**Fragmento seleccionado**
_ _ _ _ _ _ _
51. Precisamente por su
conexión con el amor (cf. Ga 5,6), la luz de la fe se pone al
servicio concreto de la justicia, del derecho y de la paz. La fe nace del
encuentro con el amor originario de Dios, en el que se manifiesta el
sentido y la bondad de nuestra vida, que es iluminada en la medida en que
entra en el dinamismo desplegado por este amor, en cuanto que se hace
camino y ejercicio hacia la plenitud del amor. La luz de la fe permite
valorar la riqueza de las relaciones humanas, su capacidad de mantenerse,
de ser fiables, de enriquecer la vida común. La fe no aparta del mundo ni
es ajena a los afanes concretos de los hombres de nuestro tiempo. Sin un
amor fiable, nada podría mantener verdaderamente unidos a los hombres. La
unidad entre ellos se podría concebir sólo como fundada en la utilidad, en
la suma de intereses, en el miedo, pero no en la bondad de vivir juntos, ni
en la alegría que la sola presencia del otro puede suscitar. La fe permite
comprender la arquitectura de las relaciones humanas, porque capta su
fundamento último y su destino definitivo en Dios, en su amor, y así
ilumina el arte de la edificación, contribuyendo al bien común. Sí, la fe
es un bien para todos, es un bien común; su luz no luce sólo dentro de la
Iglesia ni sirve únicamente para construir una ciudad eterna en el más
allá; nos ayuda a edificar nuestras sociedades, para que avancen hacia el
futuro con esperanza. La Carta a los Hebreos pone un ejemplo de esto cuando
nombra, junto a otros hombres de fe, a Samuel y David, a los cuales su fe
les permitió « administrar justicia » (Hb 11,33). Esta expresión se
refiere aquí a su justicia para gobernar, a esa sabiduría que lleva paz al
pueblo (cf. 1 S 12,3-5; 2 S 8,15). Las manos de la fe se alzan al cielo,
pero a la vez edifican, en la caridad, una ciudad construida sobre
relaciones, que tienen como fundamento el amor de Dios.
_ _ _ _ _ _ _
**Datos proporcionados**
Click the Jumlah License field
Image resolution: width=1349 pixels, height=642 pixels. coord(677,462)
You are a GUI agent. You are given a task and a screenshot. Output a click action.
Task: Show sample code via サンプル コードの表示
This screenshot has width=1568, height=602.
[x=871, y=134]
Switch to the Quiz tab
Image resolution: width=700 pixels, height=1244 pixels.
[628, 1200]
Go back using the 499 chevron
_ _ _ _ _ _ _
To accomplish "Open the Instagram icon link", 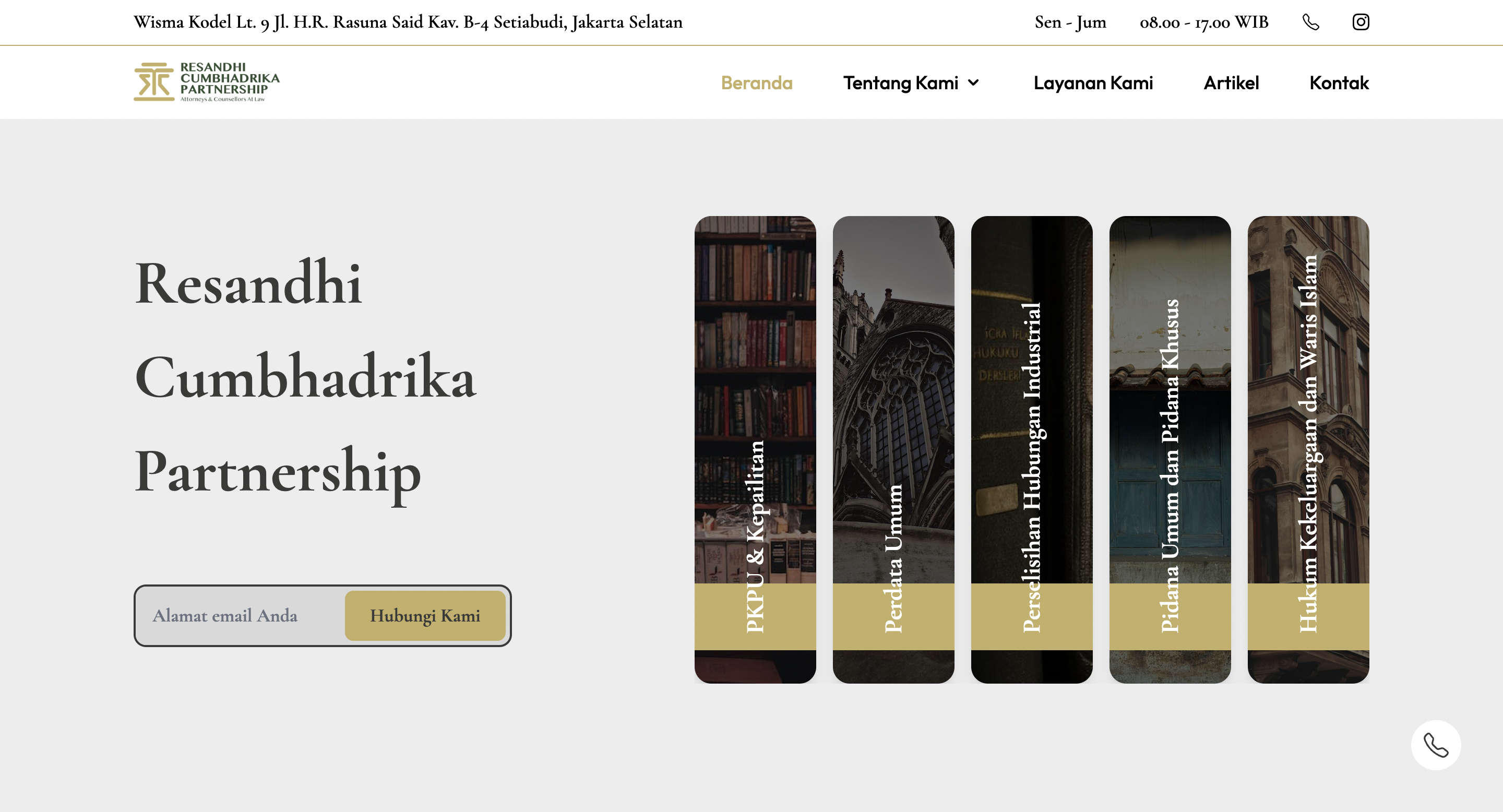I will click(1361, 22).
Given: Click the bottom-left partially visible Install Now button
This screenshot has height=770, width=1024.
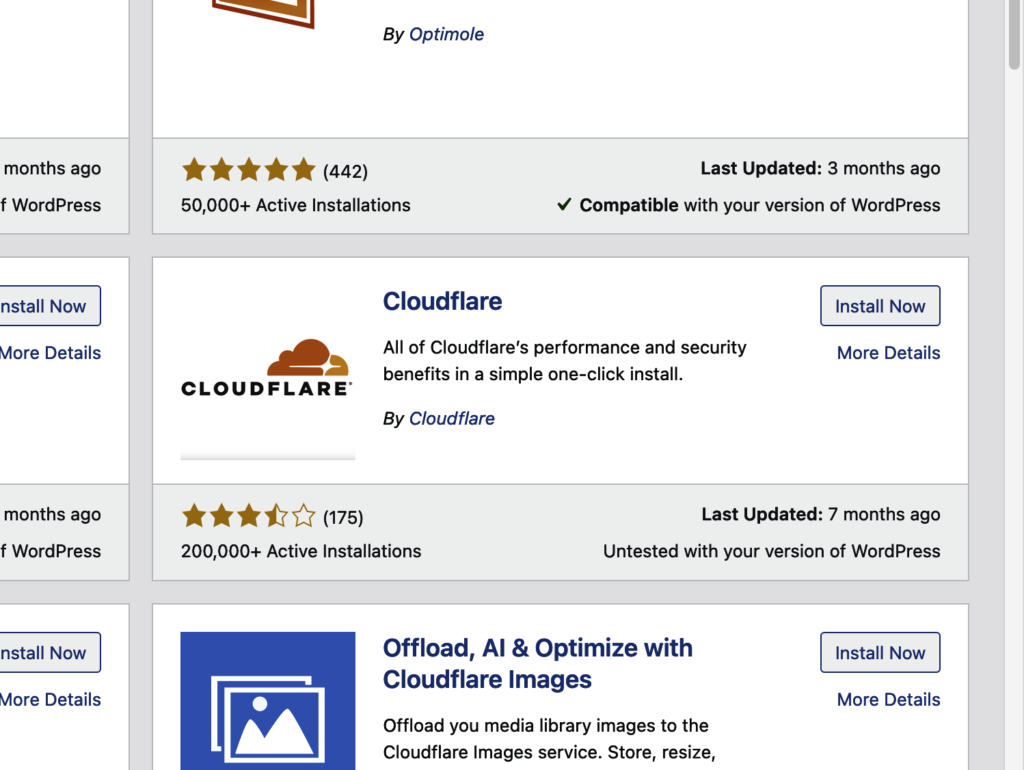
_ _ _ _ _ _ _
**Objetivo**
Responde según el fragmento seleccionado:
(a) ¿Al servicio concreto de qué tres cosas se pone la luz de la fe?
(b) ¿A qué dos hombres de fe nombra la Carta a los Hebreos como ejemplo?
(c) ¿Sobre qué está construida la ciudad que edifican las manos de la fe?

**Resultado**
(a) De la justicia, del derecho y de la paz.
(b) A Samuel y David.
(c) Sobre relaciones que tienen como fundamento el amor de Dios.